§ Exercise prompt
Copy nothing but the lines from the line with "Given: Open the Steam installer entry" to the end of the records, retyped exactly. Pictures stay out.

Extracted records
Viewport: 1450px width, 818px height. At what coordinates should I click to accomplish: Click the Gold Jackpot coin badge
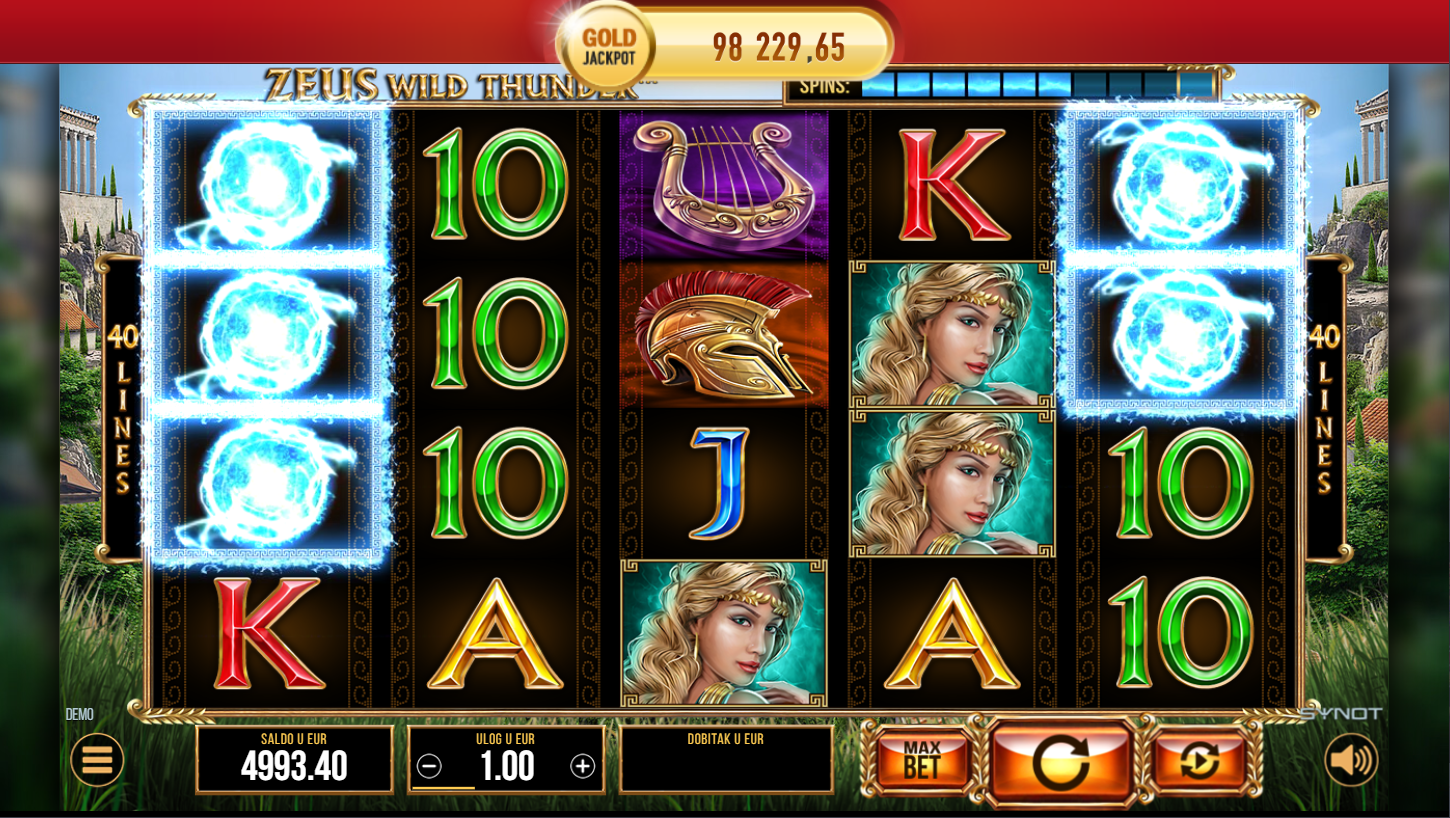click(x=608, y=46)
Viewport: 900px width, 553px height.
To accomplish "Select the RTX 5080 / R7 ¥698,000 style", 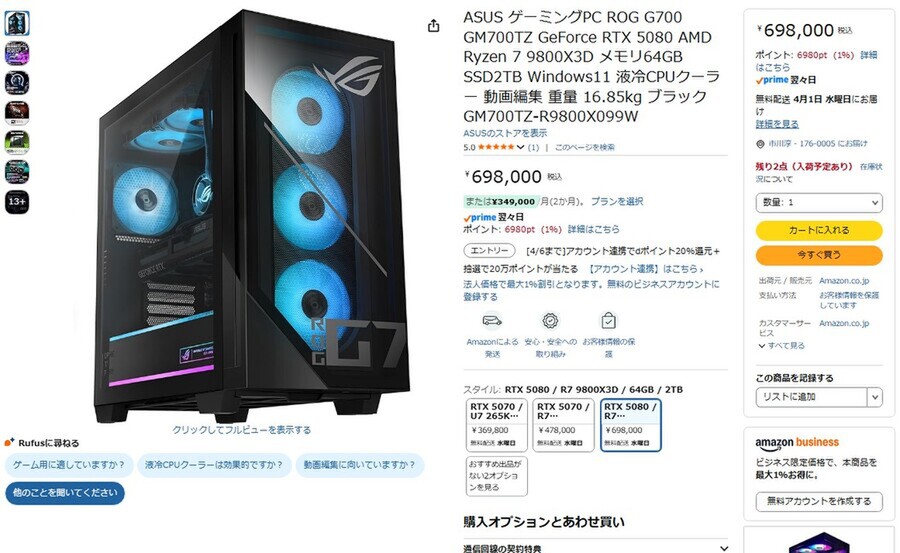I will click(630, 425).
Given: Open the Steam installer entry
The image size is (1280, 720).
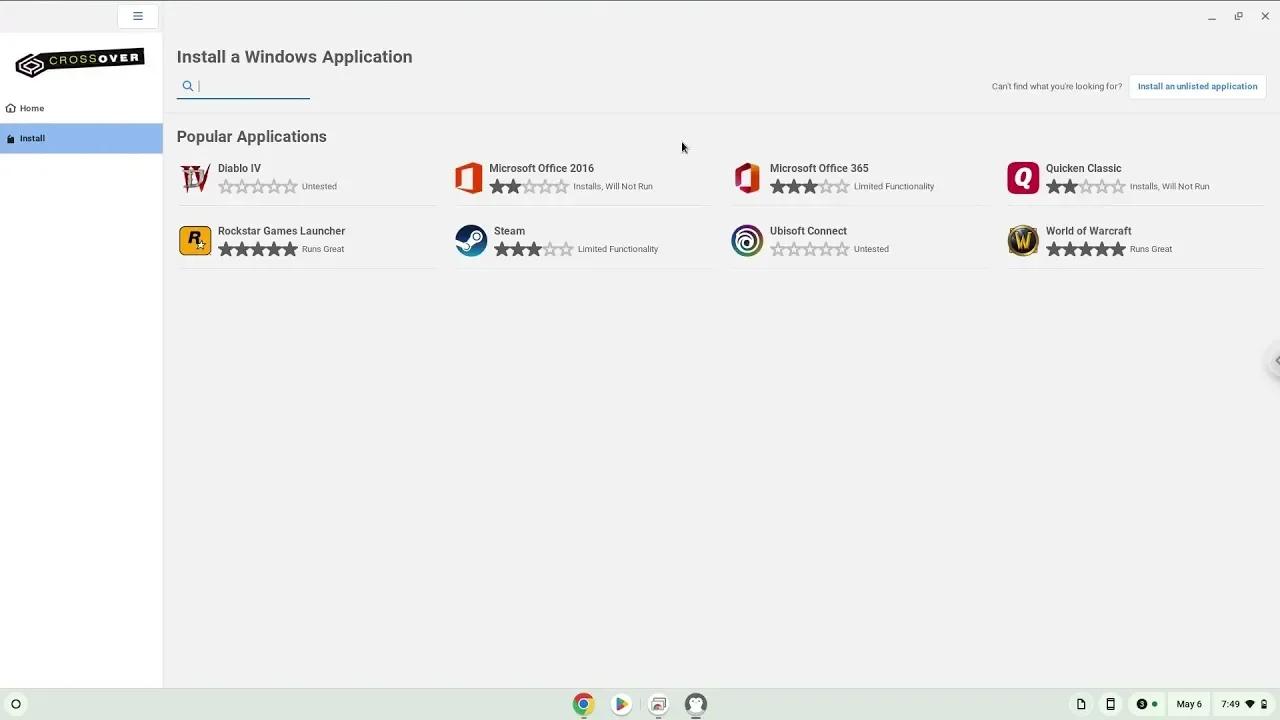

§ Solution for this problem
Given: Open the Steam installer entry
The image size is (1280, 720).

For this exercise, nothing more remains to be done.